→ **Extracted records**:

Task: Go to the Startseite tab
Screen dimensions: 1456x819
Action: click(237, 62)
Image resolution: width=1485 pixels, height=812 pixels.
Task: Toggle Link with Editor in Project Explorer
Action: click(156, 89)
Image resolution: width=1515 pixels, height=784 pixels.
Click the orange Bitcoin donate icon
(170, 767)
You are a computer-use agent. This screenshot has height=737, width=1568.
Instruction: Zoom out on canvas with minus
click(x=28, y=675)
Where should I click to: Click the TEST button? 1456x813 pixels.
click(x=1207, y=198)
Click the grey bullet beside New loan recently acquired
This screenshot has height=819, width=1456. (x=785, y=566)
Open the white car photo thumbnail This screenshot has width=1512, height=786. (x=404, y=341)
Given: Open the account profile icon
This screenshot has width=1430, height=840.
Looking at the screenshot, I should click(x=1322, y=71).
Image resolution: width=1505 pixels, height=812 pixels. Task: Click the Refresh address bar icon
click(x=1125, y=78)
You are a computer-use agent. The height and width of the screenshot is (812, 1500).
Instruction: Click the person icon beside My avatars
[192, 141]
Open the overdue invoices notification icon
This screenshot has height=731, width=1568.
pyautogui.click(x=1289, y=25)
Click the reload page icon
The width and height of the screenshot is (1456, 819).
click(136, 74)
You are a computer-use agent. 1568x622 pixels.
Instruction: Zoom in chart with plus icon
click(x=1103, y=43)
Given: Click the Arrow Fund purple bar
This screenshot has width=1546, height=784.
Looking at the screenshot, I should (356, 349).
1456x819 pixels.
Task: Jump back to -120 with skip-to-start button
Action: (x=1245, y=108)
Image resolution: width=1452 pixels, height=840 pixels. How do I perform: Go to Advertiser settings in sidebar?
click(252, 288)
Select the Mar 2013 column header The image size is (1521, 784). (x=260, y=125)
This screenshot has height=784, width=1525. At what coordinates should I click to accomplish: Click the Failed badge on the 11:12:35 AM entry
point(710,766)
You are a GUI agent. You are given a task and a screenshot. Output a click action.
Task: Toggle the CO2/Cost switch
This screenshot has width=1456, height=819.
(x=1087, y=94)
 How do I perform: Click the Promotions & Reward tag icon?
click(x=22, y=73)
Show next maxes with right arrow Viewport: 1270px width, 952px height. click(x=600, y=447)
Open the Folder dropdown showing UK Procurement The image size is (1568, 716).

→ **Your task**: Print the material word for word, with nothing left out.

→ **Response to this exercise**:
Task: Go to the Startseite tab
Screen dimensions: 1456x819
Action: click(237, 62)
Image resolution: width=1485 pixels, height=812 pixels.
Task: Toggle Link with Editor in Project Explorer
Action: click(156, 89)
Image resolution: width=1515 pixels, height=784 pixels.
Click the orange Bitcoin donate icon
(170, 767)
You are a computer-use agent. This screenshot has height=737, width=1568.
Instruction: Zoom out on canvas with minus
click(x=28, y=675)
Where should I click to: Click the TEST button? 1456x813 pixels.
click(x=1207, y=198)
Click the grey bullet beside New loan recently acquired
This screenshot has height=819, width=1456. (x=785, y=566)
Open the white car photo thumbnail This screenshot has width=1512, height=786. (x=404, y=341)
Given: Open the account profile icon
This screenshot has width=1430, height=840.
Looking at the screenshot, I should click(x=1322, y=71).
Image resolution: width=1505 pixels, height=812 pixels. Task: Click the Refresh address bar icon
click(x=1125, y=78)
You are a computer-use agent. The height and width of the screenshot is (812, 1500).
Instruction: Click the person icon beside My avatars
[192, 141]
Open the overdue invoices notification icon
This screenshot has height=731, width=1568.
pyautogui.click(x=1289, y=25)
Click the reload page icon
The width and height of the screenshot is (1456, 819).
click(136, 74)
You are a computer-use agent. 1568x622 pixels.
Instruction: Zoom in chart with plus icon
click(x=1103, y=43)
Given: Click the Arrow Fund purple bar
This screenshot has width=1546, height=784.
Looking at the screenshot, I should (356, 349).
1456x819 pixels.
Task: Jump back to -120 with skip-to-start button
Action: (x=1245, y=108)
Image resolution: width=1452 pixels, height=840 pixels. How do I perform: Go to Advertiser settings in sidebar?
click(252, 288)
Select the Mar 2013 column header The image size is (1521, 784). (x=260, y=125)
This screenshot has height=784, width=1525. At what coordinates should I click to accomplish: Click the Failed badge on the 11:12:35 AM entry
point(710,766)
You are a GUI agent. You are given a task and a screenshot. Output a click action.
Task: Toggle the CO2/Cost switch
This screenshot has width=1456, height=819.
(x=1087, y=94)
 How do I perform: Click the Promotions & Reward tag icon?
click(x=22, y=73)
Show next maxes with right arrow Viewport: 1270px width, 952px height. click(x=600, y=447)
Open the Folder dropdown showing UK Procurement The image size is (1568, 716).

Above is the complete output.